Dez erros comuns em instalação elétrica
A lista do que mais reprova em vistoria e mais causa sinistro.
Neste guia
- 1. Tomada sem condutor de proteção
- 2. Disjuntor maior que o cabo suporta
- 3. Emenda dentro do eletroduto
- 4. Verde-amarelo usado como fase
- 5. Interruptor no neutro
- 6. Circuito sem dedicação para carga alta
- 7. Eletroduto lotado
- 8. Cabo flexível sem terminal tubular
- 9. Quadro sem identificação
- 10. Ausência de DR em área molhada
Boa parte dos problemas elétricos de uma edificação vem de um conjunto pequeno de erros que se repetem. Eles não são exóticos — são atalhos que parecem inofensivos no momento da execução.
Esta lista reúne os que mais aparecem em vistoria, manutenção e laudo.
1. Tomada sem condutor de proteção
Tomada de três pinos com o terceiro desconectado. Comum em imóvel antigo cujas tomadas foram trocadas sem refazer os circuitos. Cria falsa sensação de segurança: o usuário acredita que o equipamento está aterrado.
2. Disjuntor maior que o cabo suporta
Alguém trocou o disjuntor que desarmava por um de corrente maior, sem redimensionar o condutor. A proteção deixou de proteger: o cabo agora aquece sem que nada interrompa o circuito.
3. Emenda dentro do eletroduto
Além de contrariar a norma, torna o ponto inacessível para inspeção e concentra calor onde não há dissipação.
4. Verde-amarelo usado como fase
Faltou cabo da cor certa e alguém usou o de proteção. O próximo profissional vai tocar naquele condutor assumindo que está aterrado.

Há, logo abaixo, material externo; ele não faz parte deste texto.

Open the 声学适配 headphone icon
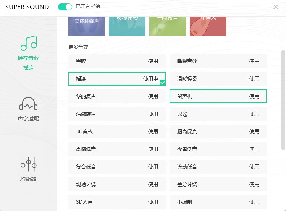The image size is (286, 211). (x=28, y=103)
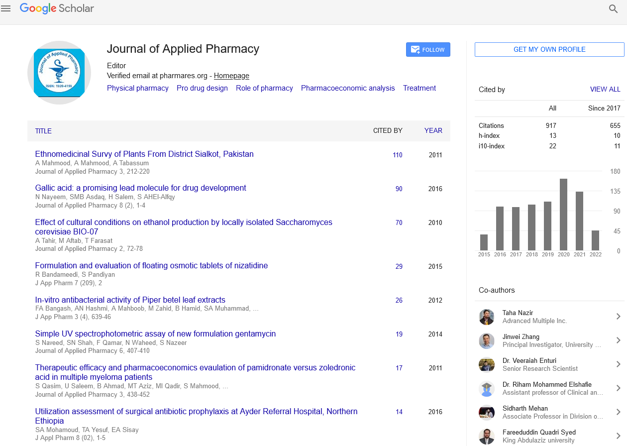This screenshot has height=446, width=627.
Task: Click Dr. Riham Mohammed Elshafie's avatar
Action: click(486, 388)
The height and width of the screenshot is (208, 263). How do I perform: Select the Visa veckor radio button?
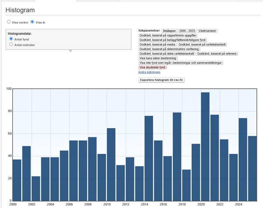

Este é o erro que mais mata profissional de manutenção. A cor de proteção é reserva absoluta — sem exceção, em nenhuma circunstância.
5. Interruptor no neutro
O interruptor deve seccionar a fase. Instalado no neutro, ele apaga a lâmpada mas mantém o circuito energizado — e quem for trocar a lâmpada com o interruptor desligado leva choque.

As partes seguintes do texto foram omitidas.